The margin of error was +/-3 points at the 95% confidence level. In addition to insurance, the survey queried respondents in retail, financial services, healthcare, government and communications.
Respondents who are not using “analytics-based solutions” for fraud detection and mitigation were asked for reasons and to check all that apply. A third (33%) said no budget, 34% said no need/too small an issue, 25% cited lack of awareness, 17% cited knowledge, 16% cited comfort level, 10% cited training, 4% said “difficult to implement into review process,” 2% said they use internal software, 1% “unsure/not sure what covers,” and 3% said “other.”
LexisNexis Risk Solutions said it commissioned the Fraud Mitigation Study “to understand fraud that touches multiple industries.

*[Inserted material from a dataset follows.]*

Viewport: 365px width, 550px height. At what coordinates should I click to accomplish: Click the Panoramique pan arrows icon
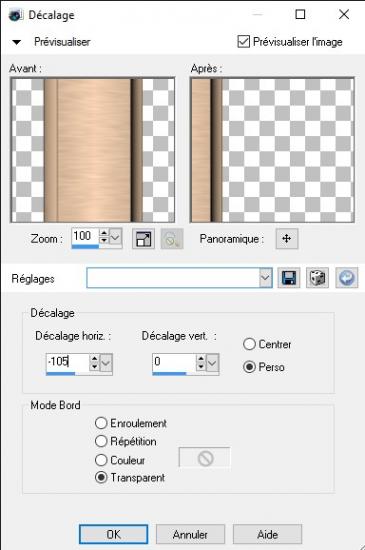(287, 239)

For example, in an insurance investigation, is there evidence that the potential perpetrator also committed benefits fraud or financial fraud, etc.?”

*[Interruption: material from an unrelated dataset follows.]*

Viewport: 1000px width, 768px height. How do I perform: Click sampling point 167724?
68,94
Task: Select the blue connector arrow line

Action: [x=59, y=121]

Respondents were asked which fraud schemes their organizations are “highly concerned with.” Multiple responses were allowed. Nearly half (49%) confirmed they were highly concerned with identify theft, 45% identified data/IT hacks or software fraud and 37% identified fraud involving employees.
Of the respondents in the insurance industry, 60% identified claims fraud as a top concern.
Of all respondents, about a third (34%) identified claims fraud, 31% identified misrepresentation/lying on application for services/products, 26% identified collusion or organized fraud activity, 25% identified fraudulent access to benefits and18% identified fraud focussed on seniors.
“Cross-industry fraud is defined by a fraud case where the perpetrator’s activity touches multiple industries and organizations, habitually exploiting system gaps,” LexisNexis Risk Solutions said in a release. “For example, a fraudster might commit claims fraud against an auto insurer and also commit government benefits fraud or banking fraud.”
Nearly half of firms responding to the survey spend more than US$500,000 a year “on fraud mitigation vendors, and over half of the professionals indicate that cross-industry fraud has extreme/high impact on their organizations,” the company added.
Respondents were asked, on a scale of 1 to 5, what value they place on having on-demand access to data about known fraud activities, events, persons or other attributes (address, e-mail, phone number, etc.)
They were asked what value they would place both on data from companies within the industry and from companies and agencies outside of their respective industries.
More than half (57%) said on-demand access to fraud data within their industry would be “very valuable or valuable,” 27% said moderately valuable and 16% said not very or not at all valuable.
Fewer than half (42%) said on-demand access to fraud data from outside their industry would be “very or valuable,” 33% said moderately valuable and 25% said not very or not at all valuable.